(Washington) C’est l’histoire d’un homme à Chicago, fin février, quand les États-Unis se croyaient encore protégés de la COVID-19, qui n’avait pas encore été déclarée une pandémie. Il avait quelques symptômes respiratoires légers, mais pas au point de l’inquiéter, encore moins de se confiner.

Cet individu, anonymisé dans une enquête publiée mercredi par les Centres américains de prévention et de contrôle des maladies (CDC), est invité à un enterrement d’un ami de famille et décide de participer. La veille des obsèques, il se rend à dîner chez des amis ; pendant trois heures ce soir-là, les trois partagent un repas emporté d’un restaurant ; ils se servent dans les mêmes plats.

Le lendemain, jour de l’enterrement, c’est à un buffet que ce « patient index » se sert à manger, probablement en se servant des mêmes ustensiles. Il présente ses condoléances à la famille endeuillée, prend dans ses bras au moins trois proches du mort.

Trois jours après les obsèques, il a toujours des symptômes légers (ils ne sont pas détaillés, mais la toux est un symptôme fréquent de la COVID-19, la maladie provoquée par le nouveau coronavirus). Il se rend tout de même à une fête d’anniversaire, cette fois dans sa propre famille.

Le virus, qu’il porte en lui à son insu, va y faire des ravages.

Extrême contagiosité

Il y a neuf personnes à la fête. Tous entrent en « contact proche » les uns avec les autres. Pendant trois heures, ils s’embrassent et partagent la même nourriture.

Sur les neuf présents, sept attraperont ce jour-là le coronavirus. Deux tomberont si gravement malades qu’ils seront hospitalisés. Trois semaines après l’anniversaire, ces deux-là seront morts.

Ce ne sont pas les seuls à tomber dans cette catastrophique chaîne de transmission : les deux hôtes du premier dîner à emporter ont aussi été infectés ce soir-là ; l’un d’eux finira par décéder, 27 jours après le repas.

Pire, le premier cercle des malades en a provoqué un second. Les gens qui se sont occupés de plusieurs premiers malades ne se sont pas protégés avec masques ou gants, et ont eux-mêmes été infectés.

Et trois convives de la fête d’anniversaire, bien que malades, se sont rendus à l’église plus tard, après six jours de symptômes.

À l’église, ils ont touché et passé la corbeille de la quête à leurs voisins de bancs. Un fidèle, assis pendant 90 minutes à une rangée d’écart, est la dernière personne recensée de ce « cluster » par les enquêteurs épidémiologistes des CDC et de l’Illinois.

Au total, le patient index, qui n’a jamais eu besoin de voir un médecin, a contaminé, directement et indirectement, au moins 15 personnes en trois semaines, dont trois sont mortes.
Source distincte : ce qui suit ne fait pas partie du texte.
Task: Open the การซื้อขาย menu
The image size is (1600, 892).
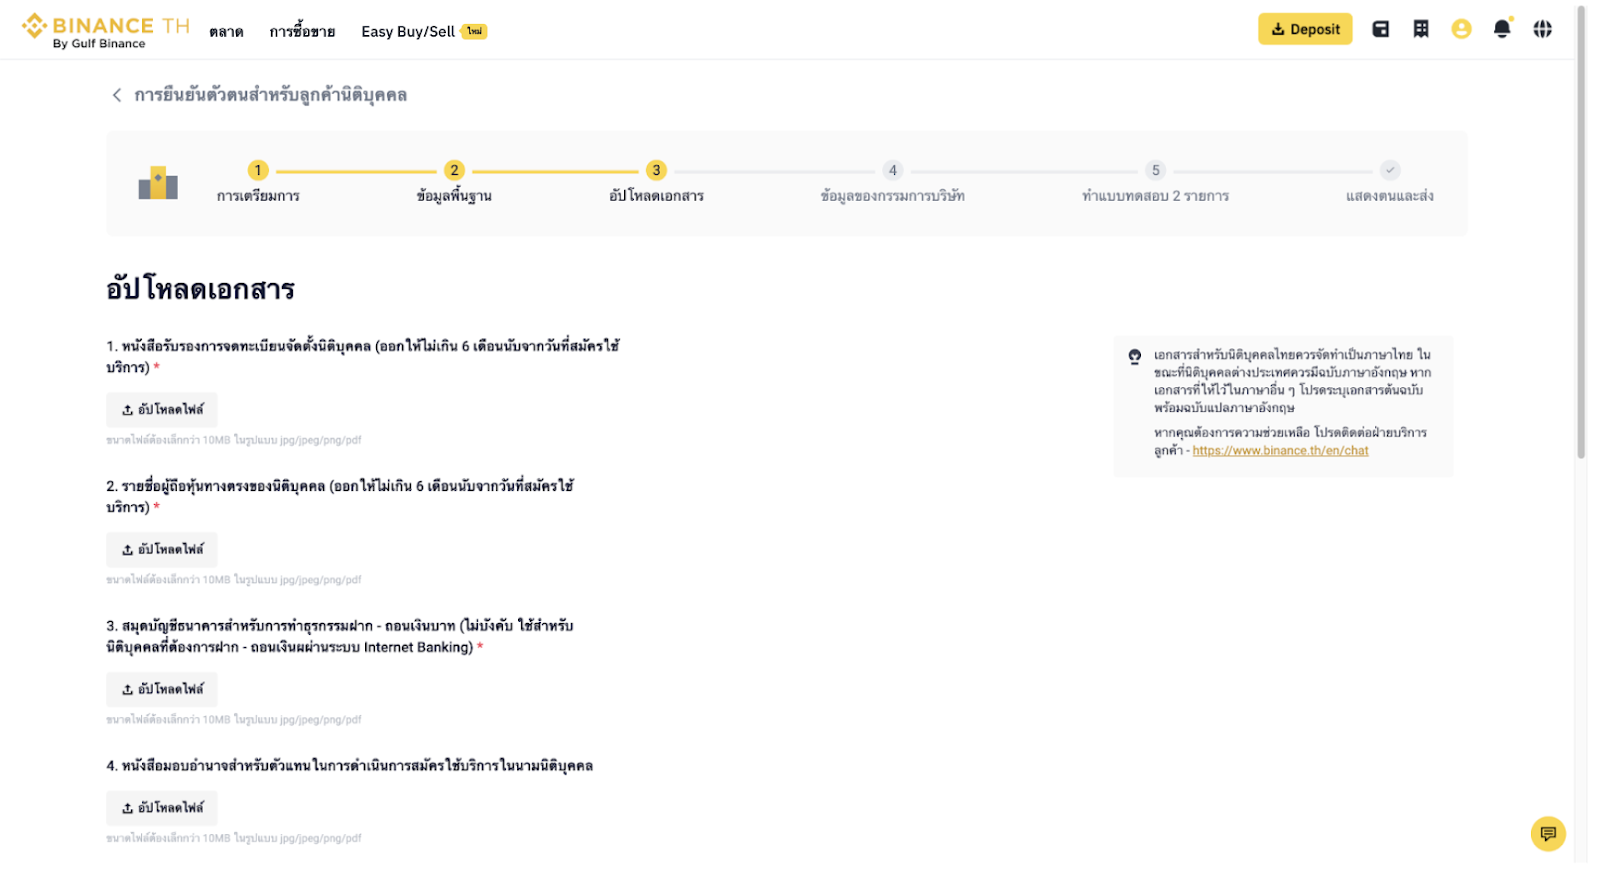Action: coord(302,32)
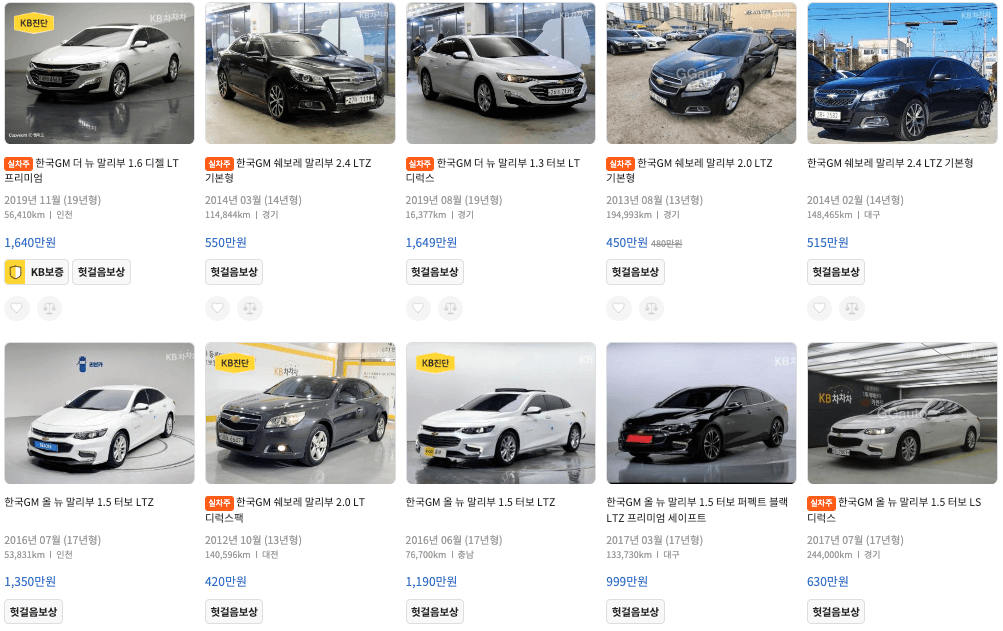Click compare scale icon on 515만원 listing
The width and height of the screenshot is (1003, 631).
tap(852, 308)

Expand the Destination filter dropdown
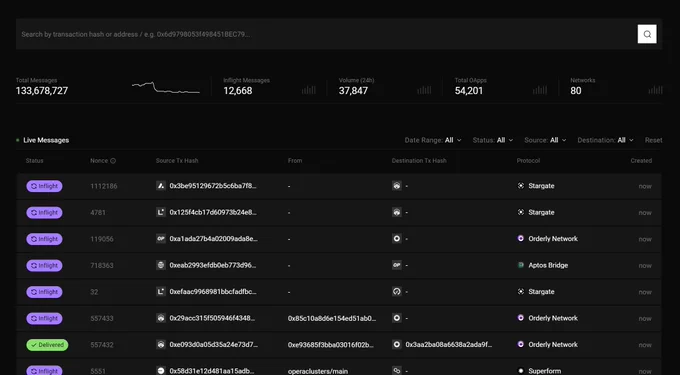pyautogui.click(x=605, y=140)
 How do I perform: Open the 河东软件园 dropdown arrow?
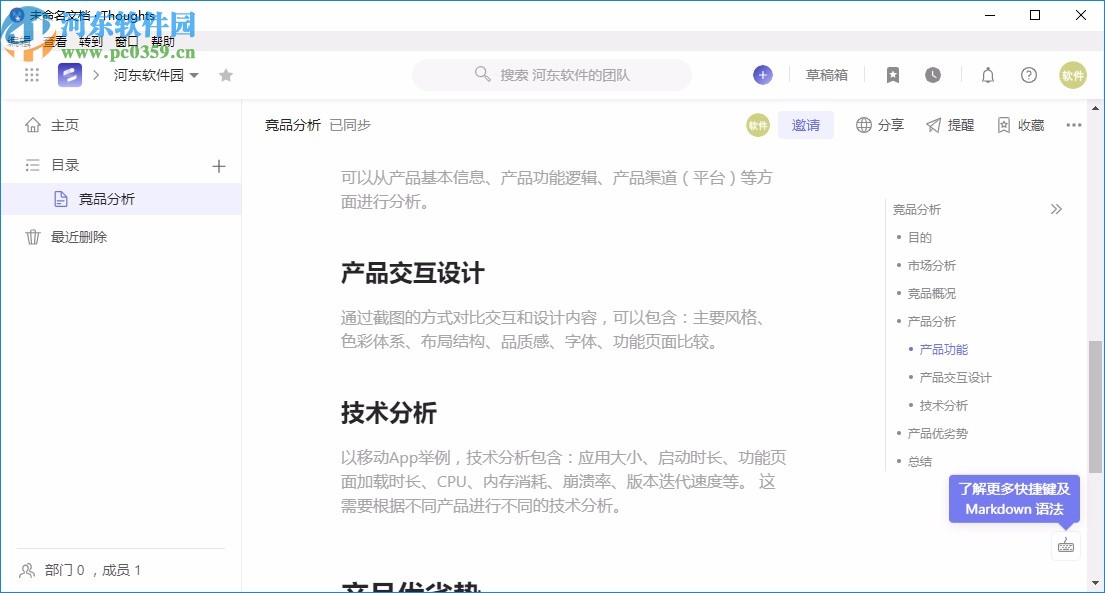tap(193, 75)
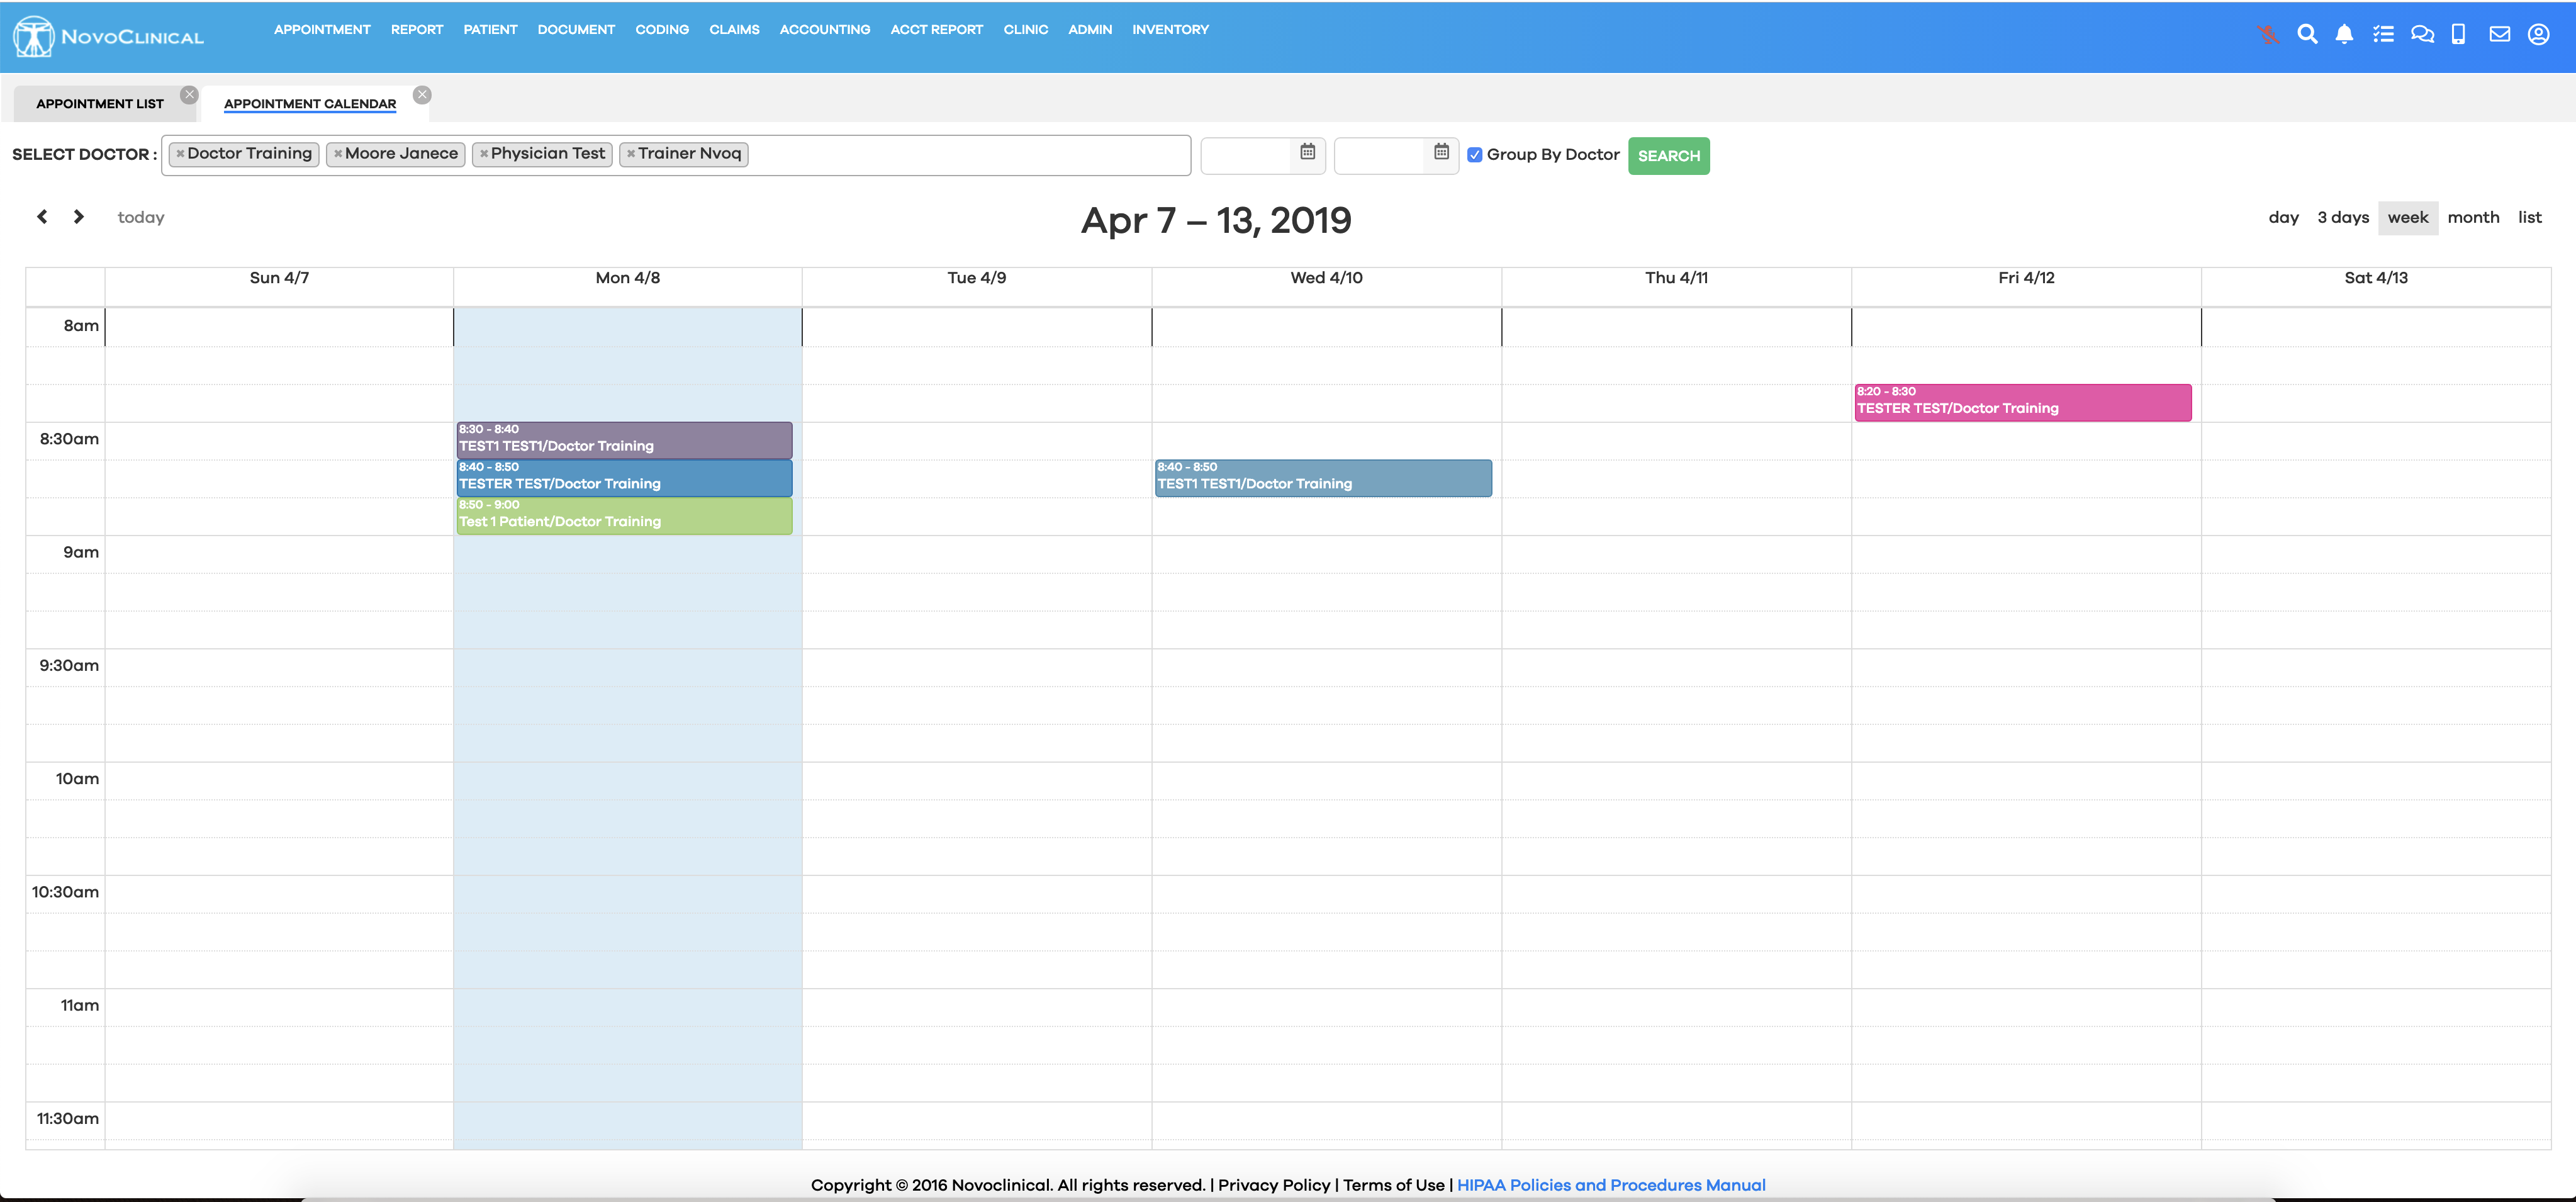
Task: Open the second date picker calendar icon
Action: pyautogui.click(x=1441, y=152)
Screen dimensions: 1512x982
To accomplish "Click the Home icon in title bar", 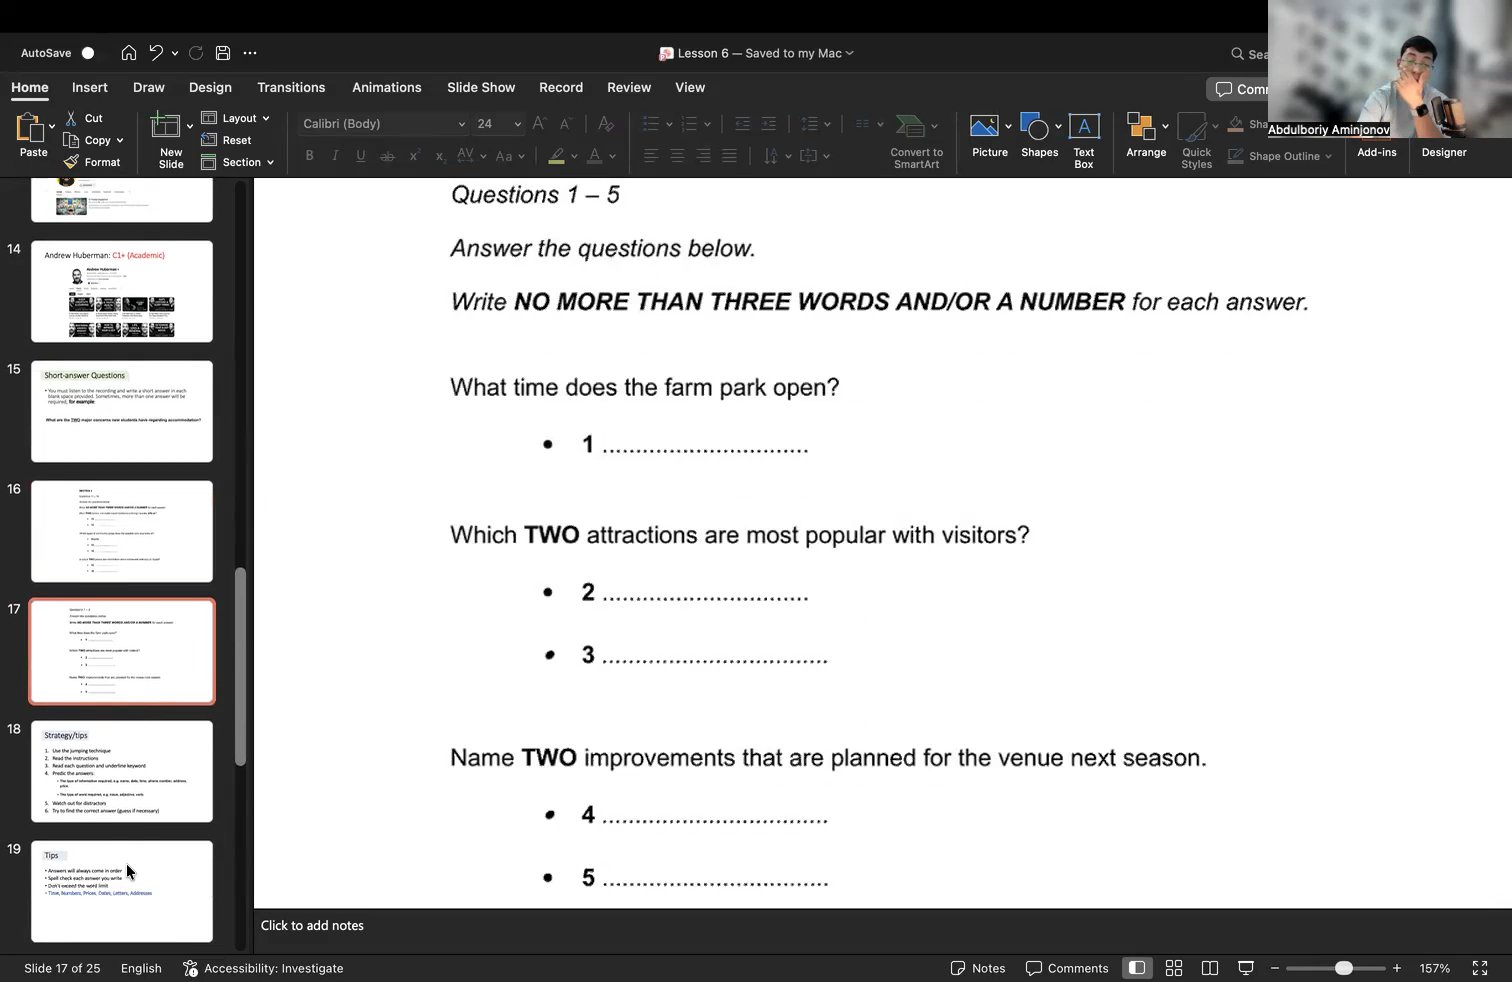I will coord(129,53).
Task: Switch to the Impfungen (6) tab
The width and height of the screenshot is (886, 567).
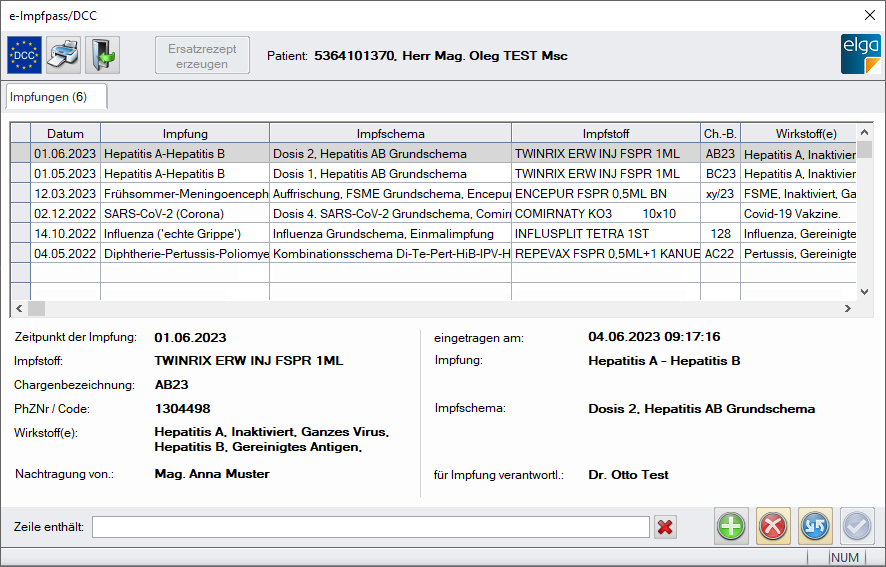Action: tap(57, 97)
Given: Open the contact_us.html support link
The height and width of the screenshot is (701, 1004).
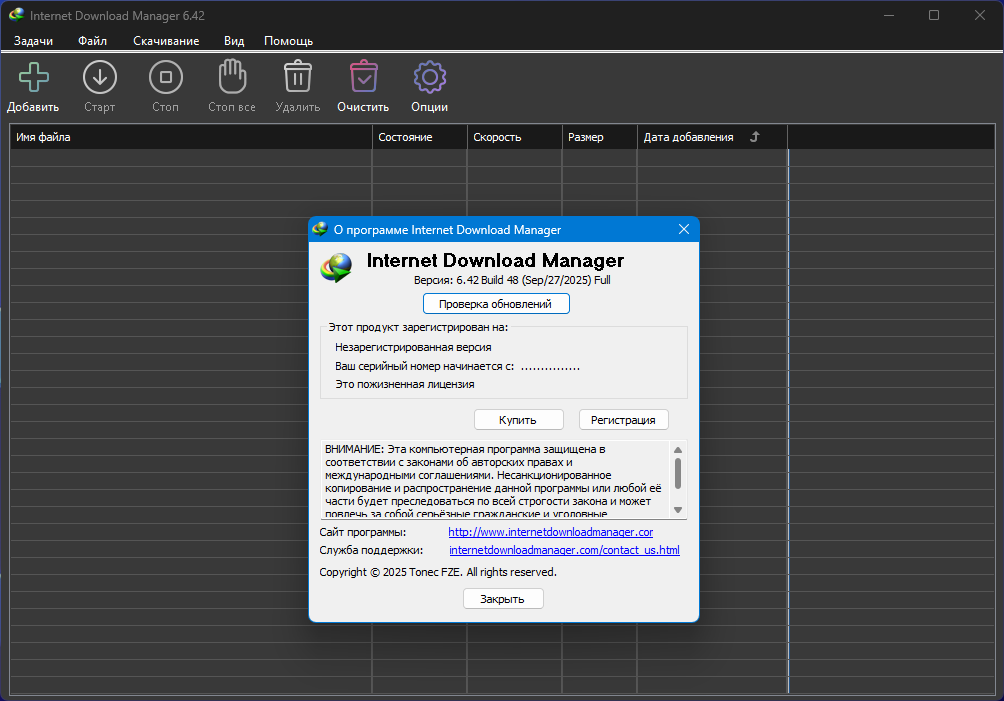Looking at the screenshot, I should pos(564,550).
L’ordre de confinement dans l’Illinois n’arrivera que le 21 mars, plusieurs jours après la dernière de ces contaminations.

L’histoire illustre l’importance de la distanciation sociale, et la contagiosité élevée et invisible du nouveau coronavirus, que les scientifiques tentent encore de quantifier exactement, entre la très contagieuse rougeole ou la moins contagieuse grippe.  

Au début de l’épidémie, le consensus était qu’il se transmettait surtout par des postillons et des éternuements, et en touchant une surface souillée, où le virus peut rester quelques jours, selon les matériaux.

Puis il est apparu que les personnes sans symptômes étaient aussi responsables d’une bonne partie des contaminations, probablement par l’air qu’elles expirent, et récemment les États-Unis et d’autres pays ont recommandé à leurs populations de se couvrir le visage hors de chez eux, afin d’empêcher les personnes sans ou avec peu de symptômes de donner, à leur insu, la mort aux gens qu’ils croisent.